“Perdi-me muitas vezes
pelo mar
Ignorante da água
Vou buscando uma morte
de luz que me consuma”
Frederico García Lorca
C’est arrivé beaucoup de fois. Primeiro,
ele se mostra calmo, seguro e acolhedor. Depois, começa a se afastar. Se afasta
e volta, se afasta e volta, se afasta e volta, cada vez com mais força. Até que
de repente, ele desaparece. E então tudo se torna areia e sem hesitação, sem
pudor ou piedade alguma, ele devasta tudo. E então eu acordo. Eis o sonho que
já tive inúmeras vezes com o mar. Não é sempre o mesmo mar, não é sempre o
mesmo enredo. Da última vez, eu já sabia o que ia acontecer, mas mesmo assim
quis ficar pra ver mais uma vez o fim que eu já conheço de cor. Nesses sonhos
sempre tenho a sensação da morte. Não que eu já tenha morrido pra conhecê-la de
fato, mas sinto o desespero e a sufocante sensação de limitação que imagino que
sentirei no dissabor do derradeiro suspiro.
O mais contraditório é que ao
contrário dos meus devaneios, dentro da minha realidade palpável não há outro
lugar que eu mais queira estar senão junto ao mar. O mistério, a calmaria, a
sensação de pequenez que sinto diante dele me fazem querer sempre estar lá pra vê-lo
acontecendo. A gente nasce, a gente cresce, o tempo passa, a vida acontece e lá
continua ele e suas ondas numa eterna coreografia com as pedras. É tão fácil
perder-se pelo mar. É tão fácil entregar-se ao sutil deleite da magnitude e da
leveza de ser mar. É tão fácil se apaixonar, se deixar seduzir por ele. Mas o
mar, ah o mar.. tudo é mais fácil quando se está diante do mar. As coisas mais
bonitas dessa vida se diferenciam por duas vogais e um espaço “o mar” e “amar”.

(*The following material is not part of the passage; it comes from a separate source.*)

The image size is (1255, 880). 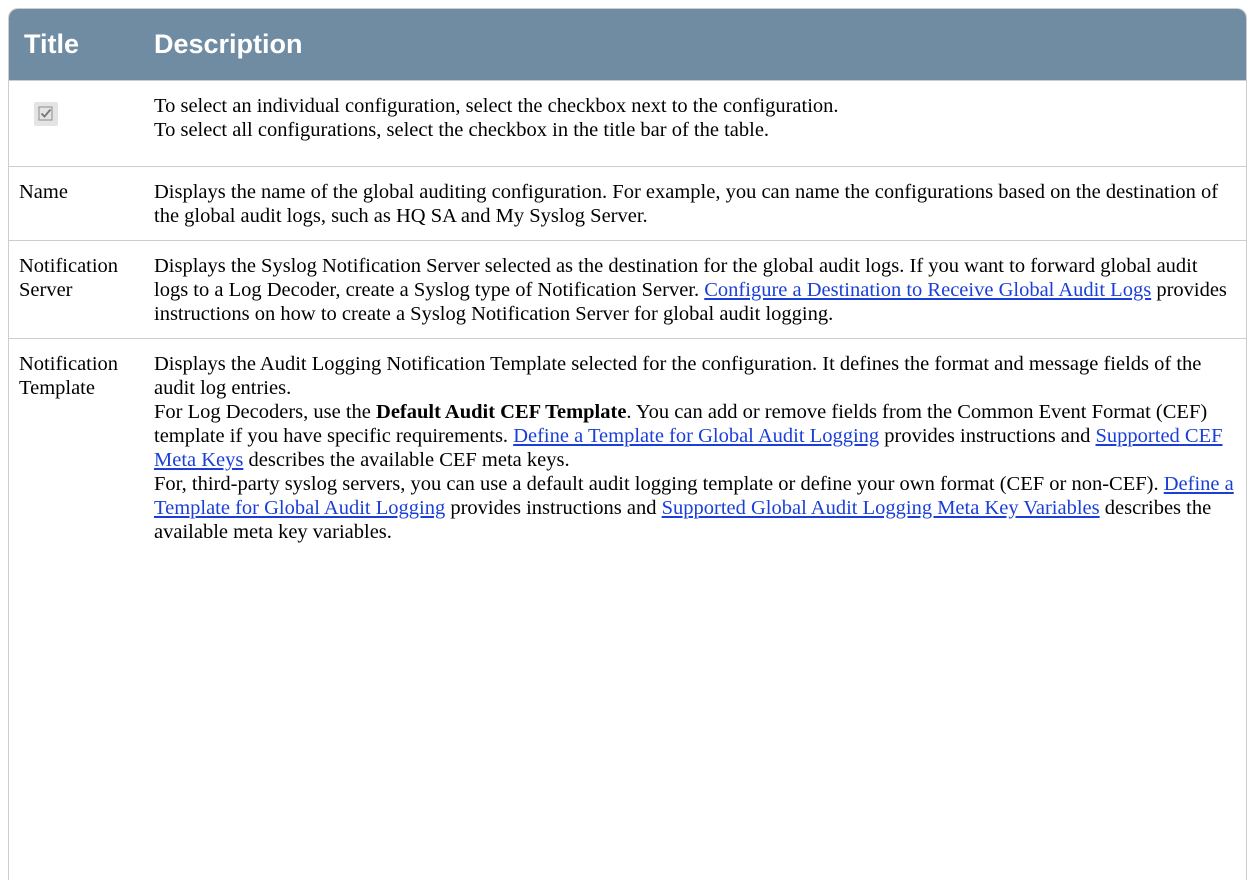 What do you see at coordinates (502, 412) in the screenshot?
I see `template-name-bold: Default Audit CEF Template` at bounding box center [502, 412].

Mas eu nunca me esqueço do sonho. On ne sait jamais. A gente nunca sabe. As
duas coisas mais bonitas são para mim as mais traiçoeiras. Eu sei, eu já fiquei
lá inúmeras vezes para ver. O mar e amar dentro de mim são duas coisas depredadoras.
São duas coisas que podem te reduzir a nada, te destruir completamente,
exterminar qualquer possibilidade de voltar a sonhar.